A recent poll by the newspaper El Economista showed that 45 percent of Mexicans believe that real change will be seen within a year under the new administration, and about half said that they expected AMLO to keep all or most of his campaign promises. The day of the inauguration, some 150,000 people attended a celebration in Mexico City’s central square, and 30,000 lined up to visit the presidential palace, which AMLO said would not be his residence, but a public museum.
However, these widespread expectations will soon come crashing up against AMLO’s program and the interests of the bourgeoisie that it embodies.
Although AMLO says Mexico will build new oil refineries, he also said the previous administration’s energy privatization reforms would not be undone, and foreign investment contracts will be honored.
As for the scourge of corruption, there would be no new prosecutions of former government officials, who will be allowed to keep the hundreds of millions of dollars they looted. He will only prosecute officials for future acts. Presumably, officials could return to business as usual after AMLO’s six-year term.
As for funding the reduction of poverty and unemployment, López Obrador declines to increase government debt and says an “austerity” budget will prevail.
Nor will his administration raise taxes, not even on the oligarchic sliver at the apex of Mexican society that benefited disproportionately from the neoliberal political economy he decries. They, like corrupt officials they trafficked with, can keep their ill-gotten wealth. Nor will AMLO pursue any restrictions on the banks or the financial sector, he says.
Most dangerous to the Mexican populace is López Obrador’s proposal for a new national guard, which will effectively result in the further militarization of the country. That is something his voters did not support or even contemplate; quite the contrary.
In his speech AMLO went to considerable lengths to conceal the real class character of the military as the armed representatives of the ruling class. They instead were defenders of democracy because they had not carried out a coup since the end of the Mexico revolution! In Mexico, he said, “we do not have military members that are part of the oligarchy, and they are backed by public opinion. … They have been nourished by the people, they are the people in uniform.”
The danger of such conceptions, and of increasing the power of the military at a time of growing social unrest, cannot be understated. The new national guard will be used to repress social opposition just as ruthlessly as under previous governments, if not more so.
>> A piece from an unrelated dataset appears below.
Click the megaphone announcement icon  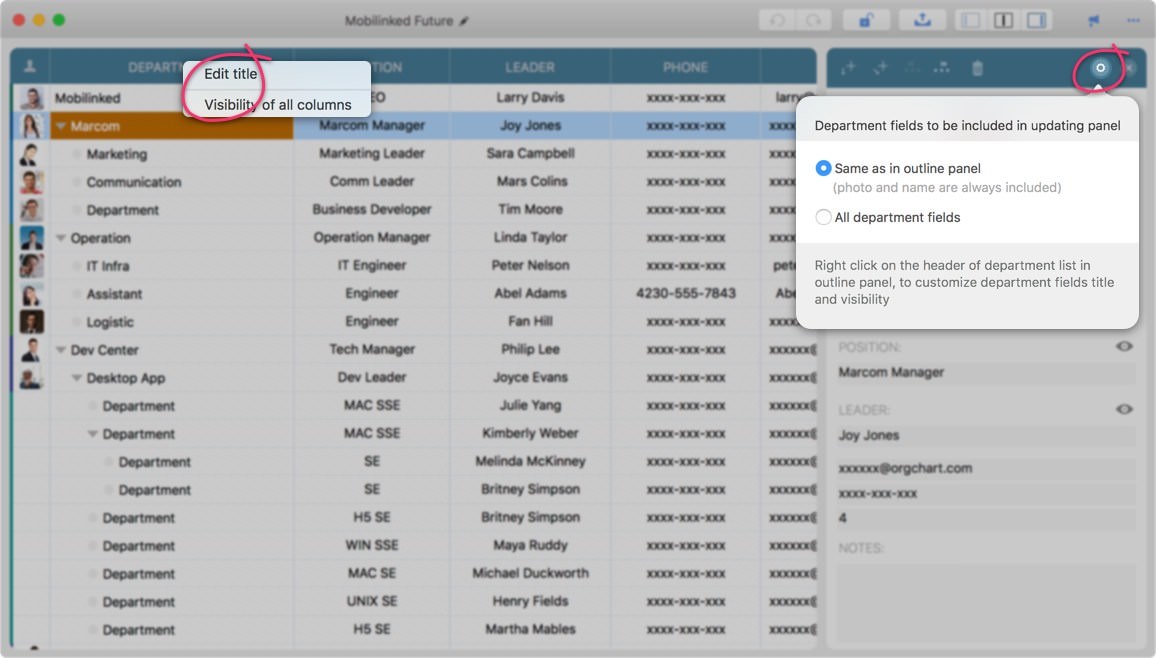tap(1094, 20)
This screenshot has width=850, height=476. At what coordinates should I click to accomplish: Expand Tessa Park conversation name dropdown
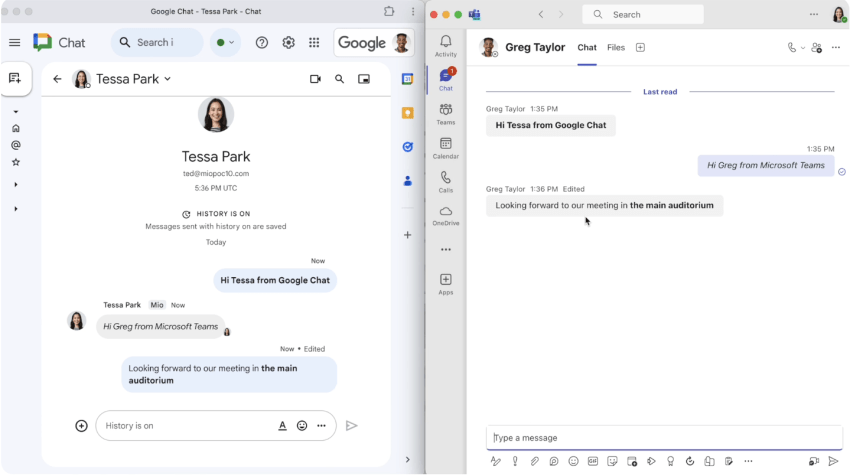(x=167, y=79)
The purpose of portraying the military as allies of workers is to chloroform their class consciousness with nationalist poison ahead of the violent upheavals that will inevitably come when illusions in AMLO’s government are shattered.
AMLO attempts to depict the deepening crisis of Mexican society as a product of misguided policies by corrupt leaders rather than as the objective trajectory of the capitalist system. But he is only sowing illusions that “honest” leadership and better policies can relieve the oppression of the Mexican population.
As long as the financial oligarchy is allowed to dictate every aspect of life for the working class, there can be no real improvement in living conditions, under AMLO or any other capitalist politician.
The reality is that López Obrador’s new “leftist” government will mark a new stage in the crisis of the ruling class. All the formerly dominant bourgeois parties lie in tatters. Millions of workers, who have looked to AMLO and Morena to reverse their losses over the past four decades, are certain to be vastly disappointed.
These shattered illusions and the continuation of intolerable conditions under capitalism can only lead to social explosions on a scale not seen since the Mexican revolution.